Requirements
Rewrite the lines below as a numbered list, leaving out any blank lines.

Information provided

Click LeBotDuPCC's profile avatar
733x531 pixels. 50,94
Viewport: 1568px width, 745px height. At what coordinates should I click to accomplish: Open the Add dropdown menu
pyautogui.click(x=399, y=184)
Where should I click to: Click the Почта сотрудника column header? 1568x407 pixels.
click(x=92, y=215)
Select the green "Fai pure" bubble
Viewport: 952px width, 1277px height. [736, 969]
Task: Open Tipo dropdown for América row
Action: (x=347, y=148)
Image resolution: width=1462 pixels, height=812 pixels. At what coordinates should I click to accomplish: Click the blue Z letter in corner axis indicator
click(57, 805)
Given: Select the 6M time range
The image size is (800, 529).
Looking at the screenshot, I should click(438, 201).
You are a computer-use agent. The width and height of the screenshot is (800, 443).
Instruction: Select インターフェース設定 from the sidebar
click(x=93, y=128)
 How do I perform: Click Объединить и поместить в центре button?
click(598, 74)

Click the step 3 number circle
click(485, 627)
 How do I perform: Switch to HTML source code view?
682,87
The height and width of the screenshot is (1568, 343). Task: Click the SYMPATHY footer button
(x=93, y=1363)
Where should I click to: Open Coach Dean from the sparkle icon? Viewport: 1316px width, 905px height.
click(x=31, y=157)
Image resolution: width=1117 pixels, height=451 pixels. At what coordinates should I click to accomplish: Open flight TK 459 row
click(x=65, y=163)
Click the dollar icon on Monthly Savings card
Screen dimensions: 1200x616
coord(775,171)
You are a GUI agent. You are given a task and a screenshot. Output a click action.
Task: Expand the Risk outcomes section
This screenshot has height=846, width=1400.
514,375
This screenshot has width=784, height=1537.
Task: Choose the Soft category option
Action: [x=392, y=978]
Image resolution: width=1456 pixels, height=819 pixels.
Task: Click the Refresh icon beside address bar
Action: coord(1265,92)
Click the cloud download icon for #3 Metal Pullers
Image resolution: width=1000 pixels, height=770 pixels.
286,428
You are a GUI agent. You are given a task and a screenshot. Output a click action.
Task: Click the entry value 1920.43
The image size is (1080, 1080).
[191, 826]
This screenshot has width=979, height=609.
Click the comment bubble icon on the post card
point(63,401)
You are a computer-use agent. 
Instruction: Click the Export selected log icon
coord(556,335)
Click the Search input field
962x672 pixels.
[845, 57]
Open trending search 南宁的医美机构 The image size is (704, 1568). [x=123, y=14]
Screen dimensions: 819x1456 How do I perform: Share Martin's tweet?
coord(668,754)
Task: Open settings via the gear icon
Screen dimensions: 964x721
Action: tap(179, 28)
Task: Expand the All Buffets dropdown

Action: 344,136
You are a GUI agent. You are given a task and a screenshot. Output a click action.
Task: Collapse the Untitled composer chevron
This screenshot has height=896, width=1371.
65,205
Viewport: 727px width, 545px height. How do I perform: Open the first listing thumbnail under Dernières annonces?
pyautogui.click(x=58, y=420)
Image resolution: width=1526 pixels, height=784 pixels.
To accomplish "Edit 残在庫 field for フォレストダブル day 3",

Correct response
1. Click LeBotDuPCC's profile avatar
2. 733x531 pixels. 50,94
3. Viewport: 1568px width, 745px height. At what coordinates should I click to accomplish: Open the Add dropdown menu
4. pyautogui.click(x=399, y=184)
5. Where should I click to: Click the Почта сотрудника column header? 1568x407 pixels.
6. click(x=92, y=215)
7. Select the green "Fai pure" bubble
8. Viewport: 952px width, 1277px height. [736, 969]
9. Task: Open Tipo dropdown for América row
10. Action: (x=347, y=148)
11. Image resolution: width=1462 pixels, height=812 pixels. At what coordinates should I click to accomplish: Click the blue Z letter in corner axis indicator
12. click(57, 805)
13. Given: Select the 6M time range
14. The image size is (800, 529).
15. Looking at the screenshot, I should click(438, 201).
16. You are a computer-use agent. The width and height of the screenshot is (800, 443).
17. Instruction: Select インターフェース設定 from the sidebar
18. click(x=93, y=128)
19.  How do I perform: Click Объединить и поместить в центре button?
20. click(598, 74)
21. Click the step 3 number circle
22. click(485, 627)
23.  How do I perform: Switch to HTML source code view?
24. 682,87
25. The height and width of the screenshot is (1568, 343). Task: Click the SYMPATHY footer button
26. (x=93, y=1363)
27. Where should I click to: Open Coach Dean from the sparkle icon? Viewport: 1316px width, 905px height.
28. click(x=31, y=157)
29. Image resolution: width=1117 pixels, height=451 pixels. At what coordinates should I click to accomplish: Open flight TK 459 row
30. click(x=65, y=163)
31. Click the dollar icon on Monthly Savings card
32. Screen dimensions: 1200x616
33. coord(775,171)
34. You are a GUI agent. You are given a task and a screenshot. Output a click action.
35. Task: Expand the Risk outcomes section
36. This screenshot has height=846, width=1400.
37. 514,375
38. This screenshot has width=784, height=1537.
39. Task: Choose the Soft category option
40. Action: [x=392, y=978]
41. Image resolution: width=1456 pixels, height=819 pixels.
42. Task: Click the Refresh icon beside address bar
43. Action: coord(1265,92)
44. Click the cloud download icon for #3 Metal Pullers
45. Image resolution: width=1000 pixels, height=770 pixels.
46. 286,428
47. You are a GUI agent. You are given a task and a screenshot. Output a click action.
48. Task: Click the entry value 1920.43
49. The image size is (1080, 1080).
50. [191, 826]
51. This screenshot has width=979, height=609.
52. Click the comment bubble icon on the post card
53. point(63,401)
54. You are a computer-use agent. 
55. Instruction: Click the Export selected log icon
56. coord(556,335)
57. Click the Search input field
58. 962x672 pixels.
59. [845, 57]
60. Open trending search 南宁的医美机构 The image size is (704, 1568). [x=123, y=14]
61. Screen dimensions: 819x1456 How do I perform: Share Martin's tweet?
62. coord(668,754)
63. Task: Open settings via the gear icon
64. Screen dimensions: 964x721
65. Action: tap(179, 28)
66. Task: Expand the All Buffets dropdown
67. Action: 344,136
68. You are a GUI agent. You are given a task and a screenshot. Output a click action.
69. Task: Collapse the Untitled composer chevron
70. This screenshot has height=896, width=1371.
71. 65,205
72. Viewport: 727px width, 545px height. How do I perform: Open the first listing thumbnail under Dernières annonces?
73. pyautogui.click(x=58, y=420)
74. Image resolution: width=1526 pixels, height=784 pixels.
75. To accomplish "Edit 残在庫 field for フォレストダブル day 3",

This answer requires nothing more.